§ **What you are asked to do**
Provide again, from the entries below, every line from the one containing "Click the video" through the one containing "Image resolution: width=1137", exactly as written, and no other line.

Segment Start: Supplied data

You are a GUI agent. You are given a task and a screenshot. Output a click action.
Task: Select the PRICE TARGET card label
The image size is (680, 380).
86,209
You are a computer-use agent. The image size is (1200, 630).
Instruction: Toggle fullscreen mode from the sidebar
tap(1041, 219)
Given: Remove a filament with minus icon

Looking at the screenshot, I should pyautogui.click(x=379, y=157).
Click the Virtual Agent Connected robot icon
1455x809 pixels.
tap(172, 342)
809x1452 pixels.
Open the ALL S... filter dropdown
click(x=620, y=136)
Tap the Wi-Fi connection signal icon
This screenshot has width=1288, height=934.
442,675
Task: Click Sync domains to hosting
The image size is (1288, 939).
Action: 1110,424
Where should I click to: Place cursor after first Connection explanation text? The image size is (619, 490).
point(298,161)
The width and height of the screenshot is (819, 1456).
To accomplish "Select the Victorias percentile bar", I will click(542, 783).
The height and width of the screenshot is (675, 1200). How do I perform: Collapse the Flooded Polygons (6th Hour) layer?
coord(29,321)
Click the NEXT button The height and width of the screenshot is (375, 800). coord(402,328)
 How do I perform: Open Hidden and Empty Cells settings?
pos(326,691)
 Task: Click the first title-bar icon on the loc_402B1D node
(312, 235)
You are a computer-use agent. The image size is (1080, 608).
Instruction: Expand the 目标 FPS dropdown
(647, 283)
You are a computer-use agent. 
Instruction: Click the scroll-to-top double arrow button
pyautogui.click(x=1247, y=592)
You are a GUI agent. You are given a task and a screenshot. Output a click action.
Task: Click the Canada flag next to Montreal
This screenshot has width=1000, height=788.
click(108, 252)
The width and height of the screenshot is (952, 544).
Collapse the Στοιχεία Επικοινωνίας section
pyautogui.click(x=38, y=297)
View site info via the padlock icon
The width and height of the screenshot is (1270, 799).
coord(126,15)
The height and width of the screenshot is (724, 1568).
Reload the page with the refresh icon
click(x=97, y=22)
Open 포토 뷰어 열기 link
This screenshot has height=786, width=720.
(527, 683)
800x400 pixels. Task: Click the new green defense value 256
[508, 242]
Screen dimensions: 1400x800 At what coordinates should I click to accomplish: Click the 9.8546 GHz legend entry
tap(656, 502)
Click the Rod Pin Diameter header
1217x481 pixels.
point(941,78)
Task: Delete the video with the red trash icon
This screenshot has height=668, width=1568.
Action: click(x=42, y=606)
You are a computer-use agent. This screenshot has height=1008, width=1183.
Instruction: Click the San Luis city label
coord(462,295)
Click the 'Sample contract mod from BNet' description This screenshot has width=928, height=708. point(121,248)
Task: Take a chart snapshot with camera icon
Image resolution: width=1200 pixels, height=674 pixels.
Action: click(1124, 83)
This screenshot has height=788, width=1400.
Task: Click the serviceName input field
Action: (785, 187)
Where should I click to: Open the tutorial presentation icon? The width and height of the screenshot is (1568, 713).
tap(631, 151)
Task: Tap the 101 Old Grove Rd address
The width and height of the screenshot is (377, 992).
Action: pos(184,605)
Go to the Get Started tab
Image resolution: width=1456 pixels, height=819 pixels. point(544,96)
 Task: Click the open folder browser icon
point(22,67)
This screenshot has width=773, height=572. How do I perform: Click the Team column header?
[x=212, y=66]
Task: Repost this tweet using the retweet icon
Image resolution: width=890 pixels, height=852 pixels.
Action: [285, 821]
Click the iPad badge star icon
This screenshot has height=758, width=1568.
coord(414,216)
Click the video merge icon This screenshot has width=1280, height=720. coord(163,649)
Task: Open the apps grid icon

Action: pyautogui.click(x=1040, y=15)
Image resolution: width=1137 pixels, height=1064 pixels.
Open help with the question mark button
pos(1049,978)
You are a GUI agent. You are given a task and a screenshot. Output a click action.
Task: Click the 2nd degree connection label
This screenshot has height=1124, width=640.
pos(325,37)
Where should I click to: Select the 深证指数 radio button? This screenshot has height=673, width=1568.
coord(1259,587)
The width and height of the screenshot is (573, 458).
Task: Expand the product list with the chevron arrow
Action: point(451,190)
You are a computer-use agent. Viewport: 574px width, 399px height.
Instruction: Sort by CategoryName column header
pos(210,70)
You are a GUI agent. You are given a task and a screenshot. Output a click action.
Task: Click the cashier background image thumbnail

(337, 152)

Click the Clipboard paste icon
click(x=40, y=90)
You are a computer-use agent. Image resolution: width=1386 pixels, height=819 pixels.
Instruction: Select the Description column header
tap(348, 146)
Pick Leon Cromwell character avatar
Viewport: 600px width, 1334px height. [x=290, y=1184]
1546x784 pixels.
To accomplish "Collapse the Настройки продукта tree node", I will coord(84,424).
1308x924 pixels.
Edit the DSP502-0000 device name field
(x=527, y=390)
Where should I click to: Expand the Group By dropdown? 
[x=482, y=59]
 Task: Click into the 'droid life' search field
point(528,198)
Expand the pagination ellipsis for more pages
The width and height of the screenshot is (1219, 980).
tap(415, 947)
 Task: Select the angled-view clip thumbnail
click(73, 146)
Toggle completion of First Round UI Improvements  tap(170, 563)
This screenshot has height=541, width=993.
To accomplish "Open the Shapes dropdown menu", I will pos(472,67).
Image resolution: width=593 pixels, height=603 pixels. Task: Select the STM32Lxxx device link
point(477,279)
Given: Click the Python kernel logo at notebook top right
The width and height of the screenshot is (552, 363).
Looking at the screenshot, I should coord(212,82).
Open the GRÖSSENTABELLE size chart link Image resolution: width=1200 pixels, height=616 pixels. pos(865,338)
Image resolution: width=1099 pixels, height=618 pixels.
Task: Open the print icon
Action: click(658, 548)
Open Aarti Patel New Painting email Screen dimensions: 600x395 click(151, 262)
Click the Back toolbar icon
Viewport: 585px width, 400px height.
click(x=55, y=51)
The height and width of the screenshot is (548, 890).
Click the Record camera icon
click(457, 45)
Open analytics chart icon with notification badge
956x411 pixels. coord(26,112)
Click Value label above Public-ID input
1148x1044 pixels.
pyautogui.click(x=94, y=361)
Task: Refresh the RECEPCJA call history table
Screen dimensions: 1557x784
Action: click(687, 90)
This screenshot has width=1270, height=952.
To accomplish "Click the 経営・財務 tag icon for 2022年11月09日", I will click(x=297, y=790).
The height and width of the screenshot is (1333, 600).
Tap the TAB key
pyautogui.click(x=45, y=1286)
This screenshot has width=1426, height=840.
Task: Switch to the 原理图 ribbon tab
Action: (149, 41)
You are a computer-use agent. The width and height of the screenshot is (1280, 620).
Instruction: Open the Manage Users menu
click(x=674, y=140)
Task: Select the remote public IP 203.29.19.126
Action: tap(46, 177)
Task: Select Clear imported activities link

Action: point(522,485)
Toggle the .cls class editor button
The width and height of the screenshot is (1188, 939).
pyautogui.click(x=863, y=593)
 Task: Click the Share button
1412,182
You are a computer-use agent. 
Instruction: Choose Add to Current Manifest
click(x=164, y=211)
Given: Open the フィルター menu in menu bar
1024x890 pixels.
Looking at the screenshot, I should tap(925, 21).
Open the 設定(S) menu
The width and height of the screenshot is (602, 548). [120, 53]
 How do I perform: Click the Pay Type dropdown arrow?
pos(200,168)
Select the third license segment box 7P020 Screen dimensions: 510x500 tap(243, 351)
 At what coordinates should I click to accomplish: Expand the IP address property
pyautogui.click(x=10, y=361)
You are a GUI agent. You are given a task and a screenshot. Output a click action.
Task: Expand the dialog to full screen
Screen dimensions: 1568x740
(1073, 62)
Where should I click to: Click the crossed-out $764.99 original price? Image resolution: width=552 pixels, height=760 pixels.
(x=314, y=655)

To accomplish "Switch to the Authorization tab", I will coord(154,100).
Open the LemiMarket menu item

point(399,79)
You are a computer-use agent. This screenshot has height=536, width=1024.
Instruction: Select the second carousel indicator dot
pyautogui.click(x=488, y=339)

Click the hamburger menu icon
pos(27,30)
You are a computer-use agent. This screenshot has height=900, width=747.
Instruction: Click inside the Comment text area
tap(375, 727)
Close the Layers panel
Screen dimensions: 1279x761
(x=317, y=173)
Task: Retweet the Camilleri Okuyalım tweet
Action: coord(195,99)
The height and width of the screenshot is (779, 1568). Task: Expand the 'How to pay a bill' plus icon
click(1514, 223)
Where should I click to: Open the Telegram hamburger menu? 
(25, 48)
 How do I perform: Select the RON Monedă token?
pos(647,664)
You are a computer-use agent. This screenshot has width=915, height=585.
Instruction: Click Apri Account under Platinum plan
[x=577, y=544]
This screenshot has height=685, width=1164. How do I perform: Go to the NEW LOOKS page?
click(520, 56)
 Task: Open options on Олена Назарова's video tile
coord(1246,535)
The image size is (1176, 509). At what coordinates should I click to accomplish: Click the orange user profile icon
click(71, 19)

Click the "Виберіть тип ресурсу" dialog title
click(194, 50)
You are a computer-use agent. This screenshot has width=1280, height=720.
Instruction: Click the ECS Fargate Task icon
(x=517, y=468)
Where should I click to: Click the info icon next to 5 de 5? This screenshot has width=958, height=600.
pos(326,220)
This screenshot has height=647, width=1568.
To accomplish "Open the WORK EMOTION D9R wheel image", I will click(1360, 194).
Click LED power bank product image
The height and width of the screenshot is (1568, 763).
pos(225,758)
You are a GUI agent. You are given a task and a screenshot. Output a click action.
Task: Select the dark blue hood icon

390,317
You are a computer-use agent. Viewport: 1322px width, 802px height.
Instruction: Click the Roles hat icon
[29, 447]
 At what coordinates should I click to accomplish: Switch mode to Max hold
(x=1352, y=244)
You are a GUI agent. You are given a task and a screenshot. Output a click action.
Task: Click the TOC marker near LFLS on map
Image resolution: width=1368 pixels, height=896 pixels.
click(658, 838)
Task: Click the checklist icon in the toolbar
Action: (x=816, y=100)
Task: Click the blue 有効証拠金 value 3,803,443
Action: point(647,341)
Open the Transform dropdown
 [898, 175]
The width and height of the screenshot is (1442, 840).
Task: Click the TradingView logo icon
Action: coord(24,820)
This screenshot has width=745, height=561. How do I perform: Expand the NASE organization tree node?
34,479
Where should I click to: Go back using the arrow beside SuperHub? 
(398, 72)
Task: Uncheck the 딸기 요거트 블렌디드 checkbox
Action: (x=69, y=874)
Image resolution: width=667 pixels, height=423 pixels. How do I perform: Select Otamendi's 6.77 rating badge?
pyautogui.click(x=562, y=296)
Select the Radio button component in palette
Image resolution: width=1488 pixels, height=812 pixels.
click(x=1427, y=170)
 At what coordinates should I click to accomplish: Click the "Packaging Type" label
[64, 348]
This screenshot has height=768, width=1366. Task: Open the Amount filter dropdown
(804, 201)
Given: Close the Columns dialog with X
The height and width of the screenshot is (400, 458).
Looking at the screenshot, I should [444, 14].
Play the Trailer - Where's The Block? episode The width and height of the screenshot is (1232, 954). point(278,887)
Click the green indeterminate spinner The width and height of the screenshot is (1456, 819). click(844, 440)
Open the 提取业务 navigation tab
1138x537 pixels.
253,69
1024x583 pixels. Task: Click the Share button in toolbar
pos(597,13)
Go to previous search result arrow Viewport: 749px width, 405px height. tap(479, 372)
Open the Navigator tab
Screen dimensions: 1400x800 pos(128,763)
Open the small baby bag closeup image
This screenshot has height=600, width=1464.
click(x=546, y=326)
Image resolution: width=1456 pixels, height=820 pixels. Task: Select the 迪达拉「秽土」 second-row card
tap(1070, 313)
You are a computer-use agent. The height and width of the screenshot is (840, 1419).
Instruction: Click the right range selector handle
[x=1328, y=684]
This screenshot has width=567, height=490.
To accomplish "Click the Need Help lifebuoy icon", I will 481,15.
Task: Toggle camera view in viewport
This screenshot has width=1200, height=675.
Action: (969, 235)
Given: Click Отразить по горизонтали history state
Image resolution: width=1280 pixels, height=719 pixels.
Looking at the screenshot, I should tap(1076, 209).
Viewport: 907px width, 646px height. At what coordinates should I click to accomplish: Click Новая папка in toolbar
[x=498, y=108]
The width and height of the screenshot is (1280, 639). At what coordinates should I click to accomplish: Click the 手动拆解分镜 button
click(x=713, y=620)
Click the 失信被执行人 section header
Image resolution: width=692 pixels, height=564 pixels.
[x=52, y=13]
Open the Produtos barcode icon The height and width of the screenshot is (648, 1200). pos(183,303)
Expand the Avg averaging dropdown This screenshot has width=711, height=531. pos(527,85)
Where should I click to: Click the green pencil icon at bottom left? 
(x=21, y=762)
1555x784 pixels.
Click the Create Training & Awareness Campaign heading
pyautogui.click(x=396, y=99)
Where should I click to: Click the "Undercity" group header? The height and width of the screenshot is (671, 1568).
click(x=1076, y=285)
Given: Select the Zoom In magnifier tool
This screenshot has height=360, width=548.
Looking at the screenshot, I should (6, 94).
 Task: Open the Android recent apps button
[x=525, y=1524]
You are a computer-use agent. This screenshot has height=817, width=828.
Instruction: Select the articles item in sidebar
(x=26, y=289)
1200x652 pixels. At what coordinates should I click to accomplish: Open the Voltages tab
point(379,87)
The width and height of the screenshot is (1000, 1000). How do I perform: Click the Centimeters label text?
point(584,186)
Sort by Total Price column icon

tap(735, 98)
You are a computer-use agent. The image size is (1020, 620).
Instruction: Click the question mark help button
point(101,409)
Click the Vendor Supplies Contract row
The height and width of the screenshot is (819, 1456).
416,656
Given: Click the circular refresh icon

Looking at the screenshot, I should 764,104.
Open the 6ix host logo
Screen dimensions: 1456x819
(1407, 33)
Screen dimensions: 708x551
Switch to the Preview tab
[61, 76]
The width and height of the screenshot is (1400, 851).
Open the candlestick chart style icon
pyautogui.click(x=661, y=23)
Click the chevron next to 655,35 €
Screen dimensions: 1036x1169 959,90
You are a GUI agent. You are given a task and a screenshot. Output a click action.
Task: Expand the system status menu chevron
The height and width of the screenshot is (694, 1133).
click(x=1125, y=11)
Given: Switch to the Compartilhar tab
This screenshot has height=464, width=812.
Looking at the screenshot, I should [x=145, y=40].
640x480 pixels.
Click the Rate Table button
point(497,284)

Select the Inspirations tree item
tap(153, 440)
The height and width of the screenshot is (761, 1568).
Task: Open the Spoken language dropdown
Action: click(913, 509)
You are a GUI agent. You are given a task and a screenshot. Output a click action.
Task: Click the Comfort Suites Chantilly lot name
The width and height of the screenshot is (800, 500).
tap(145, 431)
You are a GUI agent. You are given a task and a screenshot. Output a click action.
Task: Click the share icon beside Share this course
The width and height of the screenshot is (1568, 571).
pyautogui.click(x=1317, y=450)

Segment End: Supplied data

§ **Expected answer**
Click the video merge icon This screenshot has width=1280, height=720. coord(163,649)
Task: Open the apps grid icon

Action: pyautogui.click(x=1040, y=15)
Image resolution: width=1137 pixels, height=1064 pixels.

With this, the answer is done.